2 Corinthians 1:8 We do not want you to be uninformed, brothers and sisters, about the troubles we experienced in the province of Asia. We were under great pressure, far beyond our ability to endure…
A friend hears you’re competing in marathons and decides that they’re going to do one. You share all your stories of the comradery of your training group, the excitement of thousands of racers at the start line, and the elation of crossing the finish line. They’ve never really been a runner and don’t do much physical activity, but it all sounds like fun. They are lucky and get a last-minute opening, days before the race. They buy some brand-new running shoes, a racing singlet and shorts. On the day of the race they line up at the start with the throngs of people and they take it all in. “Wow, this is absolutely amazing!”. The gun goes off and they are sucked along with the throngs of runners and for one mile your friend feels like they are floating on air and running at a pace they never knew they could run. In fact, they say to themselves: “this is amazingly easy”. But somewhere during the next mile things become more uncomfortable and by mile 2 the enjoyment is gone. By the third mile, it is nothing but suffering and when they see the four-mile marker, and realize they have 22 more miles to go, they collapse at the side of the road. Emergency personnel care for them and drive them to the end of the race. A few hours later when you finish the race, you find them in the medical tent. They exclaim: “that sucked; why didn’t you tell me about the suffering?”
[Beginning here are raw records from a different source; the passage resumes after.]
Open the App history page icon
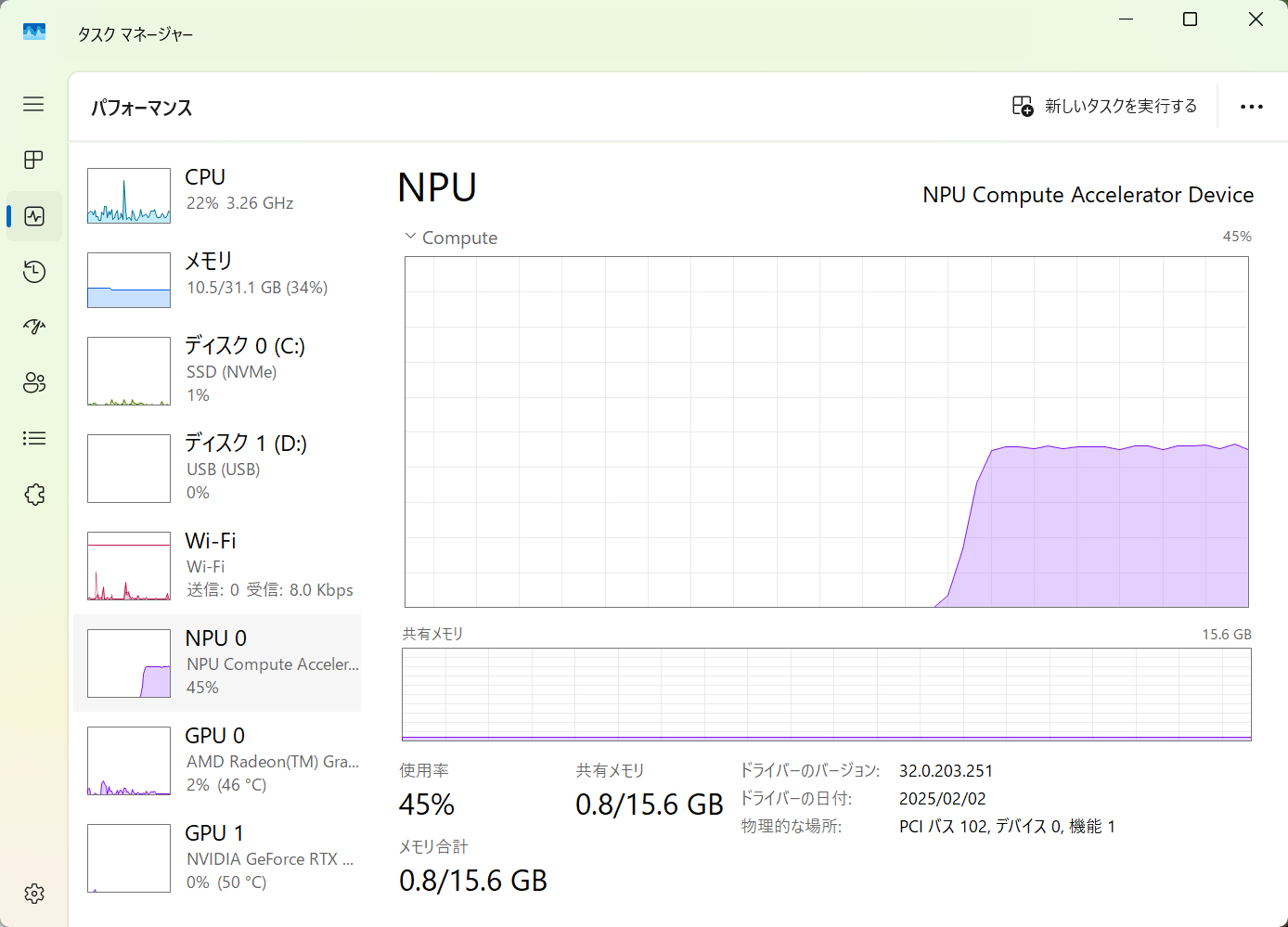The image size is (1288, 927). [33, 272]
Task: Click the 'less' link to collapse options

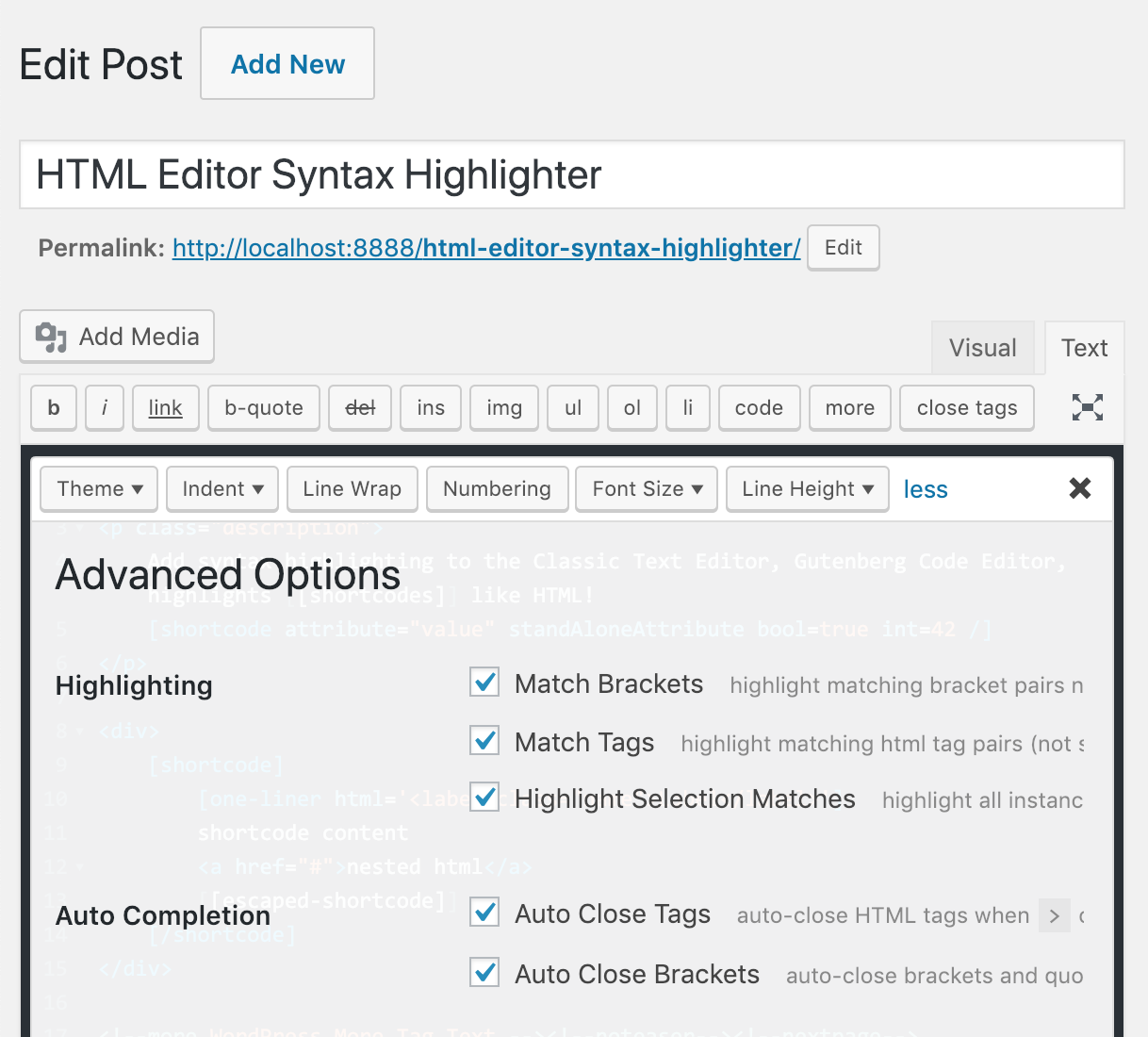Action: (x=925, y=489)
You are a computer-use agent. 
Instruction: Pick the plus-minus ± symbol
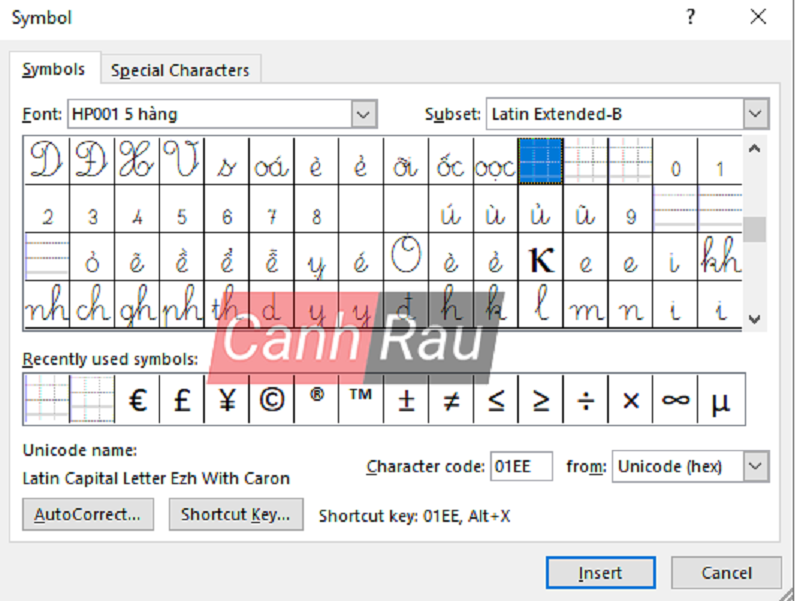coord(405,401)

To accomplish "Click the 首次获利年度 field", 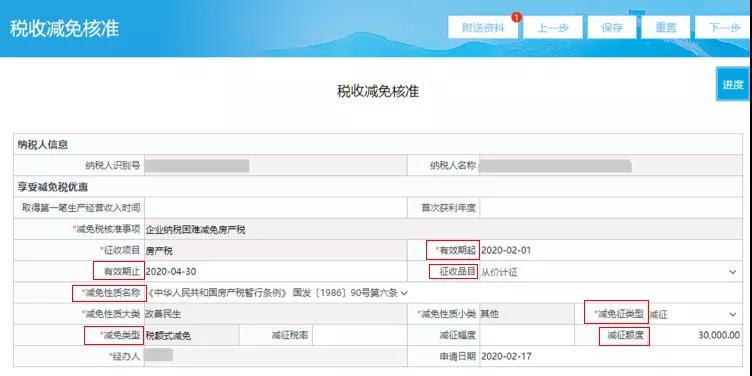I will (x=611, y=208).
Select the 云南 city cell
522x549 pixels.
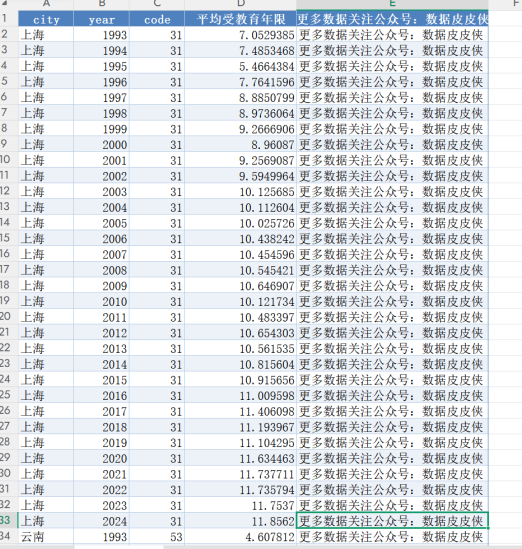[46, 536]
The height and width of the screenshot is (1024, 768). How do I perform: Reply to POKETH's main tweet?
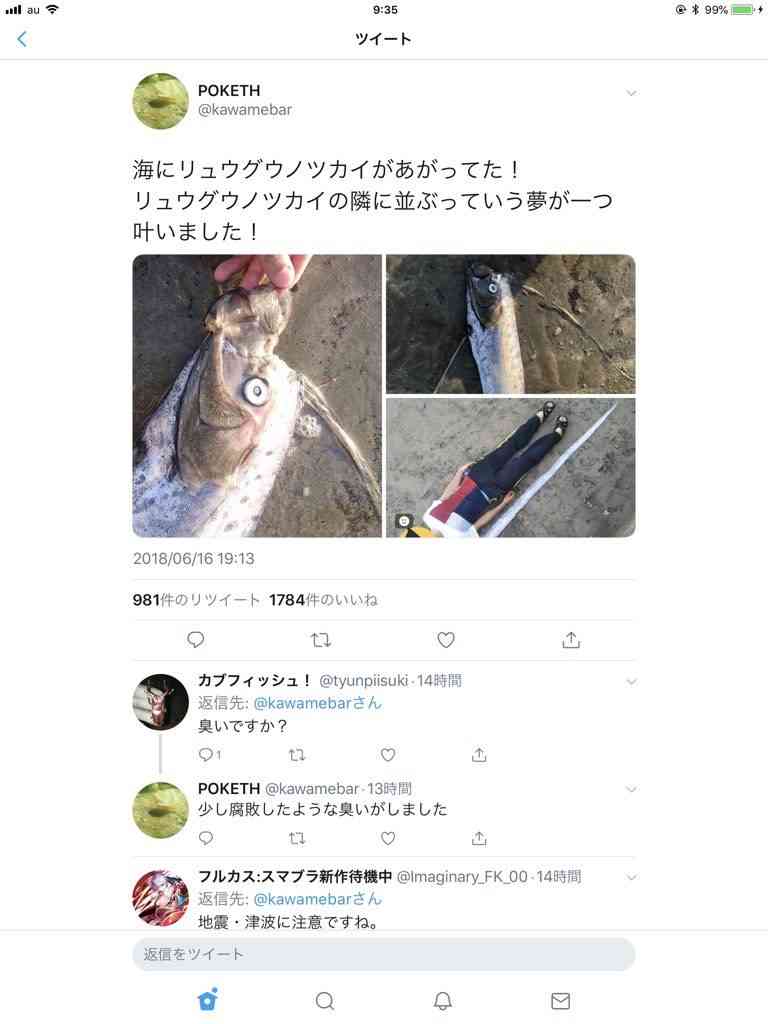click(x=195, y=639)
Who wouldn’t tell their friend about the suffering? Who wouldn’t tell them about the hundreds of miles you had to train for that one day, the hill climbing workouts where you were bent over a garbage can puking, or the weekend 20-mile distance runs where you baked in the sun? And of the race itself, who wouldn’t tell them about “the wall”, the place in the race that most marathoners hit late in the event where your mind tells you to stop but you need to defeat it by continuing through the suffering? Yes, the reward at the finish line is something almost indescribable, but it comes at a price – a price of suffering.
Likewise, what genuine Christian teacher would teach about all the glory of walking with the Lord without teaching of the suffering? Certainly not the original Christian teachers.
3 Praise be to the God and Father of our Lord Jesus Christ, the Father of compassion and the God of all comfort, 4 who comforts us in all our troubles, so that we can comfort those in any trouble with the comfort we ourselves receive from God. 5 For just as we share abundantly in the sufferings of Christ, so also our comfort abounds through Christ. 6 If we are distressed, it is for your comfort and salvation; if we are comforted, it is for your comfort, which produces in you patient endurance of the same sufferings we suffer. 7 And our hope for you is firm, because we know that just as you share in our sufferings, so also you share in our comfort. 8 We do not want you to be uninformed, brothers and sisters, about the troubles we experienced in the province of Asia. We were under great pressure, far beyond our ability to endure, so that we despaired of life itself. 9 Indeed, we felt we had received the sentence of death. But this happened that we might not rely on ourselves but on God, who raises the dead. (2 Corinthians 1:3-9)
The above is what true “Christian teachers” will share with you as a believer. “in this world you will have trouble” (John 16:33), and as Paul said above, sometimes the suffering and the pressure will be “far beyond [your] ability to endure” (vs. 8). And why does God allow this? “that we might not rely on ourselves but on God” (vs. 9). He will comfort “us in all our troubles, so that we can comfort those in any trouble with the comfort we ourselves receive from God” (vs. 4). As a Christian, don’t be surprised by the “fiery ordeal” that you face (1 Peter 4:12). Be ready for it, train for it, and don’t “rely on [yourself], but on God”!